Former WebAssembly Plans
Anyone who has known me since I’ve started posting to this forum knows that my ideal scenario for WebAssembly is that cross-platform bytecode files could be made according to the WASI standard for architecture-neutral apps. Recent events may turn my ideal scenario totally on its head and my plans for Haiku with it.
Using an NPU to Change That
The vaguely-named neural-processing-unit (NPU) is a recent addition to x86-64 models and some Qualcomm Snapdragons on ARM64 as well. While all the hype surrounding it seems to be directed toward A.I. and all the hullabaloo associated with it but parts of an NPU may be useful for other, more common and useful tasks.
Of particular note is the fact that linear algebra is coprocessed by NPUs such as the matrix functionality used by the PBQB register allocator in LLVM. If that particular function is made demonstrably faster, using WebAssembly bytecode could be made much more painless, along with any other LLVM-based production compilation. So far LLVM-based static compilers are not limited to WebAssembly but also exist for JavaScript as well.
The Downsides
If WebAssembly continues to be adopted for its intended purpose as a means of making web-apps faster and more efficient, the ideal of using clever tricks at the OS level to improve usability of the system could be fading fast. So far, most WebAssembly exercises have been web-based and the WASI standards are basically an afterthought. If this trend continues, the milestones that would be reachable about improving an OS will be rendered irrelevant by the browser apps’ improvements.
I’ve long viewed web-development as redundant with system development but always hoped that system programmers’ efficient code would win in the end. This is no longer looking like the case because with a static installation of production-grade web-apps, the roles of system programming and web-development could become so utterly interchangeable that they’ll all be competing for the same clients. Programming languages like Dart Native that used to support all types of mainstream OS apps as well as web-apps will become unnecessarily expensive to maintain.
The Fallout
Even the smallest and most clever operating systems will become as obsolete as any other operating systems as browser-based systems like ChromeOS will become the simplicity of the mainstream while traditional operating systems will fade out. Their features will be ignored and eliminated. Basic browser infrastructure like RSS feeds will be enough to supplement or even replace package management.

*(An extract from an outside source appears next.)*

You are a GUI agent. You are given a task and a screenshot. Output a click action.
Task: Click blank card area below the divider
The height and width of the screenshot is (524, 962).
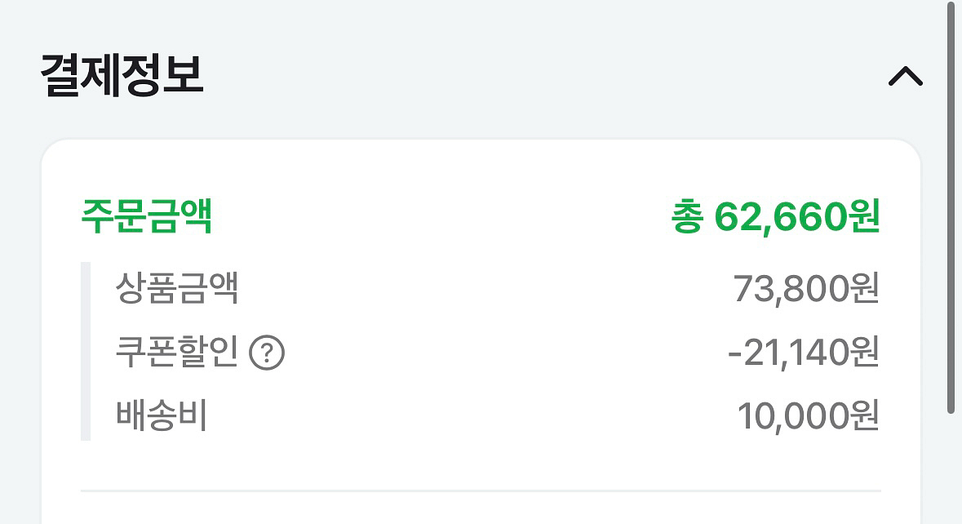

The Light at the End of the Tunnel?
Once the browsers and operating system functions are integrated so fully that browser essentially run on the bare metal and the bare metal becomes architecture neutral, mainstream OS development will likely cease as well. My hope to make drivers a macro-expansion of a hardware register map that is independent of the headers that wrap it using generics or similar functions could be manifested.
The end of Native apps could ensue though. The light at the end of the tunnel may be the train.